If a game calls for level 32 tessellation and people are using AMD drivers to force 8 or 16, they are not rendering the same scene as NVidia and seeing the game as the developer intended, simple as. AMD can make as many excuses as they want but the fact is if their tessellation performance was good enough they wouldn't have gone anywhere near such a thing.

Another very fundamental thing you're completely overlooking is that with a black box api like gameworks, where devs are offered it cheap without code or expensively with source code.... you can't make the claim that AMD and Nvidia are producing the same IQ. Nvidia control the code, there is absolutely no IQ improvement going from 8 or 16x tessellation to 64x. Inside that black box code all they have to do is have code that says if AMD card present, use 64x tessellation, if Nvidia card is present, use 8x tessellation.

Again very simple draw a triangle, keep sub dividing it into two smaller triangles... can you do this infinitely or does it effectively become a line? If you start with a very small triangle to begin with do you think there is much benefit doing it more than 4 or 8 times?

You claim Nvidia are running a higher level and AMD are overriding this, for one thing as default the override is NOT enabled meaning they aren't cheating at all. They are running whatever absurd level Nvidia is telling their code to run for AMD hardware. You don't know what level Nvidia is running because it's their code. Fundamentally though, 64x tessellation gives ZERO benefit, only a performance hit, so you have two options. Nvidia are hurting Nvidia users performance on purpose to get them to upgrade hardware OR in their own code or in the drivers they optimise to run the best compromise between performance and IQ.

Can you say for certain that Nvidia are running a higher level of tessellation than AMD? Nvidia could have a different path in the code for their own hardware or could be doing precisely what AMD do in drivers, but as a standard option which the user can't enable.

If Nvidia isn't doing one of those two things, they are simply incompetent. There is no two ways about this, you can't say but or if, over tessellation beyond a point of visual difference hurts performance with not a single benefit to the end user. So Nvidia either aren't doing it, are doing it on purpose or are so incompetent they are doing it by accident..... and it's 100% not the latter.
 
Well, what can one say. If you're happy repeating failsafe corporate responses instead of discussing the issue properly there's no real reply to that comment, Tommy. Strange how seemingly that's been a trend since the new rules kicked in. Perhaps you have nothing to add then

Since new rules kicked in?

§ **OBJECTIVES**
**1)** From the tessellation discussion, write out the part that opens with the words containing "If Nvidia isn't" and closes with "not the latter.", swapping "end user" for "player".
**2)** According to the tessellation discussion, why aren't AMD cheating when it comes to the tessellation override?
These items have no connection to the tessellation discussion.

[Records]
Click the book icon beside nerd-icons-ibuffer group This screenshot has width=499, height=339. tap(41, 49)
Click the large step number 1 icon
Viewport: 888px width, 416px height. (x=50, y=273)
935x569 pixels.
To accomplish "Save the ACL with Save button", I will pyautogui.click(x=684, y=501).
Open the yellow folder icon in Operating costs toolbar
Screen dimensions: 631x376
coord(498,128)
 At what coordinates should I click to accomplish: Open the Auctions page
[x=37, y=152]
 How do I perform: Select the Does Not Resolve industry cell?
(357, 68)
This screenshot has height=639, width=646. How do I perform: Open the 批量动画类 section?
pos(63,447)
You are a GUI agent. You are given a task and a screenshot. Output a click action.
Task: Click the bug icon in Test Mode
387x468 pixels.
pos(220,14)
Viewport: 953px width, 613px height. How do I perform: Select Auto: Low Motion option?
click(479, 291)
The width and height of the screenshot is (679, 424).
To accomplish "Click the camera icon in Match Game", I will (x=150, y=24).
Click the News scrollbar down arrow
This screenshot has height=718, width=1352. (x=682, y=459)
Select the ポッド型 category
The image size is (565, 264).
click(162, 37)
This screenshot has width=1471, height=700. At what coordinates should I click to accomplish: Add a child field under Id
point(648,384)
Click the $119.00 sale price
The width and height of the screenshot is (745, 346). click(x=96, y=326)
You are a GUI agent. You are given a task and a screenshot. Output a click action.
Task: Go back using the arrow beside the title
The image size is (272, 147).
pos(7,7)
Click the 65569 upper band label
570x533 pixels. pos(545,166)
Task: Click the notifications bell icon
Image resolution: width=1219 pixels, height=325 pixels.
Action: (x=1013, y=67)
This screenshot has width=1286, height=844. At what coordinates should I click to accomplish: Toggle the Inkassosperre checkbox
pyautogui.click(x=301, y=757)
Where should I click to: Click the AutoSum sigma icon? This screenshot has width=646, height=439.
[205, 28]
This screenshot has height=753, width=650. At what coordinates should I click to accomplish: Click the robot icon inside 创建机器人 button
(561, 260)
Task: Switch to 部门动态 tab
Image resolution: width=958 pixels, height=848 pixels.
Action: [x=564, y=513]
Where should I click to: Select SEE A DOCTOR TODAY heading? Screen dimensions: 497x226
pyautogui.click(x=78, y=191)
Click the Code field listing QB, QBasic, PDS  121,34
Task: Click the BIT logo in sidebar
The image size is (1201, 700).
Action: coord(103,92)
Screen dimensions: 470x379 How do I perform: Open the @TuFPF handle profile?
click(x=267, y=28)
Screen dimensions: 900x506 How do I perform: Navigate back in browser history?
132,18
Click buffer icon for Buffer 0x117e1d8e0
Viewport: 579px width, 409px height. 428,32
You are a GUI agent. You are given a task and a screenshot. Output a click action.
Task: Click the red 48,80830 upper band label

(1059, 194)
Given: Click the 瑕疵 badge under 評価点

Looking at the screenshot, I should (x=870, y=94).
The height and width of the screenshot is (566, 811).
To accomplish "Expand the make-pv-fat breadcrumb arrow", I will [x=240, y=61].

§ **ANSWERS BY TASK**
**1)**
If Nvidia isn't doing one of those two things, they are simply incompetent. There is no two ways about this, you can't say but or if, over tessellation beyond a point of visual difference hurts performance with not a single benefit to the player. So Nvidia either aren't doing it, are doing it on purpose or are so incompetent they are doing it by accident..... and it's 100% not the latter.

**2)** The override is not turned on by default. So AMD cards run whatever tessellation level Nvidia's code tells them to run on AMD hardware.